[Collected data]
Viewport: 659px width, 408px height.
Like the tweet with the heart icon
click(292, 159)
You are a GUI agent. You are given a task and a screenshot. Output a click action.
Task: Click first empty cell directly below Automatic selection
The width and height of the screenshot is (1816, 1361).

Task brief: Type out every record above once more, exactly.

Completed exercise:
Viewport: 659px width, 408px height.
Like the tweet with the heart icon
click(292, 159)
You are a GUI agent. You are given a task and a screenshot. Output a click action.
Task: Click first empty cell directly below Automatic selection
The width and height of the screenshot is (1816, 1361).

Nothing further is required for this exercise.